La malaria è una malattia in larga misura importata in Italia con il turismo, e non si diffonde in Italia per assenza di vettori. Si possono verificare dei casi isolati, non direttamente ricollegabili a viaggi in Paesi endemici, per i quali le indagini epidemiologiche non siano riuscite a identificare con certezza la fonte d’infezione; in queste rare situazioni (se ne sono contate poche unità negli ultimi 5 anni), vengono formulate diverse ipotesi collegate all’arrivo accidentale della zanzara infetta (all’interno di bagagli), spesso in prossimità di aeroporti, o all’acquisizione attraverso mezzi artificiali (trasfusioni, trapianti, contaminazioni nosocomiali).

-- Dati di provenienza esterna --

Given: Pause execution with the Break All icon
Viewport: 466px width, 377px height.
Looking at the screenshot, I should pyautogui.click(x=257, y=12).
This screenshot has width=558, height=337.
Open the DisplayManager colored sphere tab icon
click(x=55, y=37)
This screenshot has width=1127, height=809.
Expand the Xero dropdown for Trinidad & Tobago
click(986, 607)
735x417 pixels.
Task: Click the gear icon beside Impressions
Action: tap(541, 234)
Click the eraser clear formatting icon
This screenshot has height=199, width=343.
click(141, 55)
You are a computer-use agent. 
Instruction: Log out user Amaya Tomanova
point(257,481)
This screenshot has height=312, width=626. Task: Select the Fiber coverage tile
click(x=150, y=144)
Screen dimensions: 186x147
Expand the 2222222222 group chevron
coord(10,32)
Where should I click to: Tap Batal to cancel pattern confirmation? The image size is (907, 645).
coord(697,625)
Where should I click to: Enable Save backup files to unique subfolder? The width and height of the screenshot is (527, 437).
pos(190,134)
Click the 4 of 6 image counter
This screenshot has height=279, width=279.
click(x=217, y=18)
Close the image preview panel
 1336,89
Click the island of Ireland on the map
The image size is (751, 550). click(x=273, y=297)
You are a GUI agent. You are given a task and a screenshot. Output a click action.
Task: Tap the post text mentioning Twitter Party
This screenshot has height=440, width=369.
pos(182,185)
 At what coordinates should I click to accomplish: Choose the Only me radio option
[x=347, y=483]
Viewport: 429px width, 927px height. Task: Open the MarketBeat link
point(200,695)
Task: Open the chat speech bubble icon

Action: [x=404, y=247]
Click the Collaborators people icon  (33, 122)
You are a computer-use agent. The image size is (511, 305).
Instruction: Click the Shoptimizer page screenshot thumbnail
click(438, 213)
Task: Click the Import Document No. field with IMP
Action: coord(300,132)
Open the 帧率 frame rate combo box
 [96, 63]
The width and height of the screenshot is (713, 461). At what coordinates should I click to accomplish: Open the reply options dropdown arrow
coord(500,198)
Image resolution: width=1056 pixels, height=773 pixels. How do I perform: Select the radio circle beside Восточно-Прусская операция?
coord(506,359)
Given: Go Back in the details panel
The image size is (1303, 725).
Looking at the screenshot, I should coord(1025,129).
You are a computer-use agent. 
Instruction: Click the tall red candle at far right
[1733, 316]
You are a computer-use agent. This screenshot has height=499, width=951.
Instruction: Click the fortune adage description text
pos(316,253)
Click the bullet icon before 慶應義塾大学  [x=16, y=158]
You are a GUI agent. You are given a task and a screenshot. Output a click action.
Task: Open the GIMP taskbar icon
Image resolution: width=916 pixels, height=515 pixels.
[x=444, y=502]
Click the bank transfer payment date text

Si tratta di una malattia curabile e da cui si guarisce nella stragrande maggioranza dei casi. È importante porre tempestivamente il sospetto diagnostico, in presenza di sintomatologia tipica. A tale riguardo, le ultime linee guida elaborate dall’INMP, dall’ISS e dalla SIMM, sui controlli sanitari da effettuare nei confronti dei migranti allo sbarco o presso i centri di accoglienza, raccomandano la ricerca attiva di segni e/o sintomi suggestivi di malaria (in particolare febbre) in persone che riferiscono di aver vissuto o viaggiato in aree a endemia malarica. Questo, al fine di attuare una sorveglianza sanitaria in grado di intercettare efficacemente i casi e curarli efficacemente.

Perché dovremmo fidarci di quello che ci racconta l'istituto superiore di sanità e dei vostri dati?
Dobbiamo fidarci, perché si tratta di flussi informativi consolidati e gestiti da istituzioni sanitarie pubbliche che agiscono secondo modalità trasparenti, all’interno di sistemi di raccolta con obbligo di notifica delle malattie infettive da parte di tutti i medici del Servizio sanitario nazionale.